In the United States, the sixth series began airing on BBC America on 23 April; following "A Christmas Carol", this was the first full series to air on the same day in the US as the UK. However, "The Almost People" and "A Good Man Goes to War" were delayed by one week due to expected low numbers of TV viewers during the Memorial Day weekend. Space aired the premiere on 23 April for Canadian viewers, and "The Impossible Astronaut" was broadcast in Australia on ABC1 on 30 April. The series started screening in New Zealand on Prime on 19 May 2011. The second half of the series, beginning with "Let's Kill Hitler", was broadcast on 27 August 2011 on BBC America and on Space. ABC1 began the second run on 3 September.

Some international broadcasts, including BBC America, contained a special introductory narration by Amy explaining the concept of the series before the opening credits. Moffat was asked to write the sequence; he called it a "bloody good idea" because it would make it accessible to new audiences, despite noting that diehard fans would not like it. Previous showrunner Russell T Davies was also a fan of the sequence.

=== Home media ===

All of the episodes from the first half of the series ("The Impossible Astronaut" to "A Good Man Goes to War") were released on 11 July 2011 on DVD and Blu-ray, entitled Doctor Who: Series Six, Part 1. This set included two featurettes called "Monster Files", which looked into the Silence and the Gangers. Doctor Who: Series Six, Part 2, covering episodes from "Let's Kill Hitler" to "The Wedding of River Song", was released on DVD and Blu-ray on 10 October 2011. It also contained two "Monster Files" on the Antibodies and the Cybermats. A 6-disc boxset containing all 13 episodes of the series and "A Christmas Carol" was released on 21 November 2011 in Region 2, 22 November in Region 1, on 1 December 2011 in Region 4. A limited edition box set was also released in the UK with a lifted image of a Silent on the cover and including five 3-D art cards. Special features included in the box sets are commentaries on five episodes, "Space" and "Time", the prequels, trailers, "Monster Files", and the cut-down versions of the accompanying Doctor Who Confidential episodes. Also included is Night and the Doctor, which comprises five made-for-DVD mini-episodes.

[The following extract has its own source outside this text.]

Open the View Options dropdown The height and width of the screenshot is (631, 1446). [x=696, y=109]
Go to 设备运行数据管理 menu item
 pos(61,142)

Series: Story no.; Episode name; Duration; Release date
R2: R4; R1
6: 213; Doctor Who : A Christmas Carol "A Christmas Carol" & Doctor Who Prom (2010); 1 × 60 min.; 24 January 2011 ^{(D,B)}; 3 March 2011 ^{(D,B)}; 15 February 2011 ^{(D,B)}
214–218: Doctor Who : Series 6, Part 1 "The Impossible Astronaut" – "A Good Man Goes to War"; 6 × 45 min. 1 × 50 min.; 11 July 2011 ^{(D,B)}; 4 August 2011 ^{(D,B)}; 19 July 2011 ^{(D,B)}
219–224: Doctor Who : Series 6, Part 2 "Let's Kill Hitler" – "The Wedding of River Song"; 4 × 45 min. 2 × 50 min.; 10 October 2011 ^{(D,B)}; 3 November 2011 ^{(D,B)}; 8 November 2011 ^{(D,B)}
213–224: Doctor Who : The Complete Sixth Series (includes "A Christmas Carol"); 1 × 60 min. 3 × 50 min. 10 × 45 min.; 21 November 2011 ^{(D,B)}; 1 December 2011 ^{(D,B)}; 22 November 2011 ^{(D,B)}
5, 6, 7, 2013 specials: 203–241; Doctor Who: The Complete Matt Smith Years; 30 × 45 min. 7 × 50 min. 1 × 55 min. 4 × 60 min. 1 × 65 min. 1 × 77 min.; —N/a; —N/a; 4 November 2014 ^{(B)} 2 October 2018 ^{(D)}

== Reception ==

=== Ratings ===
"A Christmas Carol" received final ratings of 12.11 million UK viewers, the fourth highest rated Christmas special behind "Voyage of the Damned", "The Next Doctor", and Part Two of "The End of Time". The ratings for the series dramatically increased once time-shifted viewers were taken into account. "The Impossible Astronaut" premiered with a consolidated figure of 8.86 million viewers in the UK, and was reportedly the most recorded television event of all time. It also received 1.379 million requests on BBC's online iPlayer for the month of April. The series held a consistent viewership in the seven millions, with the lowest-rated episode being "The Almost People" with 6.72 million.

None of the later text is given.